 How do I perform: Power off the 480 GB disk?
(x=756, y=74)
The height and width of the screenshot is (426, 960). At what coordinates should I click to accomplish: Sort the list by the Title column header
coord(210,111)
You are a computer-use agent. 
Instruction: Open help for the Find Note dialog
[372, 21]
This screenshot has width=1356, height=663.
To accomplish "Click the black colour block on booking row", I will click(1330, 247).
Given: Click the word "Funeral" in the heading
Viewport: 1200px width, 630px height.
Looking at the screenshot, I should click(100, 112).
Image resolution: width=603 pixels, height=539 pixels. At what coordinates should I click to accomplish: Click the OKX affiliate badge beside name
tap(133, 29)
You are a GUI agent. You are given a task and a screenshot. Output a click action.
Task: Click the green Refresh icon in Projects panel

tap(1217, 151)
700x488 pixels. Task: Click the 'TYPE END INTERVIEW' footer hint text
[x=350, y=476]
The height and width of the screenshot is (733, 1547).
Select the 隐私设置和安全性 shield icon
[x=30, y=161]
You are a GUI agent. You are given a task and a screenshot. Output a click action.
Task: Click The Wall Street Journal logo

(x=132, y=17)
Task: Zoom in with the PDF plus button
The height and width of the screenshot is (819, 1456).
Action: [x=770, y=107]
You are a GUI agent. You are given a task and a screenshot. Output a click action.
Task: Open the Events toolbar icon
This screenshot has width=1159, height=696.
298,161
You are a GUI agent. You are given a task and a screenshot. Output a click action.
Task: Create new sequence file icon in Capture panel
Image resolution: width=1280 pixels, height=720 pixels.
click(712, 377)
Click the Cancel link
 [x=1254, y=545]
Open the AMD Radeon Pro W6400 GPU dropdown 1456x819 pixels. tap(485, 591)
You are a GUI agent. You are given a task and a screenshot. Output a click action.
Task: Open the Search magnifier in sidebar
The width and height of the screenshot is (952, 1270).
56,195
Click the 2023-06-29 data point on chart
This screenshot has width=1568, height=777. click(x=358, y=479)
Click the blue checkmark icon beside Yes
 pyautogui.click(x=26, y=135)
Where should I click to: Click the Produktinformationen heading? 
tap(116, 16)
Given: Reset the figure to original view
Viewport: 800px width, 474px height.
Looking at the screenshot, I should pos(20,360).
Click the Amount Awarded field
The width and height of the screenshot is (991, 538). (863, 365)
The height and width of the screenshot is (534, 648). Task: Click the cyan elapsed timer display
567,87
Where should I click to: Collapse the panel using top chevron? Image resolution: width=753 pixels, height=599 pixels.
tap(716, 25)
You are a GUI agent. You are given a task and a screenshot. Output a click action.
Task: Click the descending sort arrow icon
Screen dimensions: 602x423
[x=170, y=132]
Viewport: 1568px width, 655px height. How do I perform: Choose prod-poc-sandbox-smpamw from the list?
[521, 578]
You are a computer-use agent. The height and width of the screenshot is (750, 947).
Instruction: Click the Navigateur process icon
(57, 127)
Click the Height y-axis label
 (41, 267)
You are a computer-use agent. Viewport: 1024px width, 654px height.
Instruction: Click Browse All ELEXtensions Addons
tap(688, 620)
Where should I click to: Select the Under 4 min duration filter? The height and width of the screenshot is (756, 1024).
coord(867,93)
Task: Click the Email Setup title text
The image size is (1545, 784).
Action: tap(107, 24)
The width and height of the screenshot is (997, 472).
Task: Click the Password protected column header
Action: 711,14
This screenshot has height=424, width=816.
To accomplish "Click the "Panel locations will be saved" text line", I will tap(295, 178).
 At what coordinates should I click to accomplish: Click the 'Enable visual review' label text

■ Exercise aim
All lines above from the one holding "You are a computer-use agent. The" to the one holding "You are a computer-use agent. Viewport: 1024px", inclusive, are to be copied exactly; no other line is wanted.

■ Answer for this exercise
You are a computer-use agent. The height and width of the screenshot is (750, 947).
Instruction: Click the Navigateur process icon
(57, 127)
Click the Height y-axis label
 (41, 267)
You are a computer-use agent. Viewport: 1024px width, 654px height.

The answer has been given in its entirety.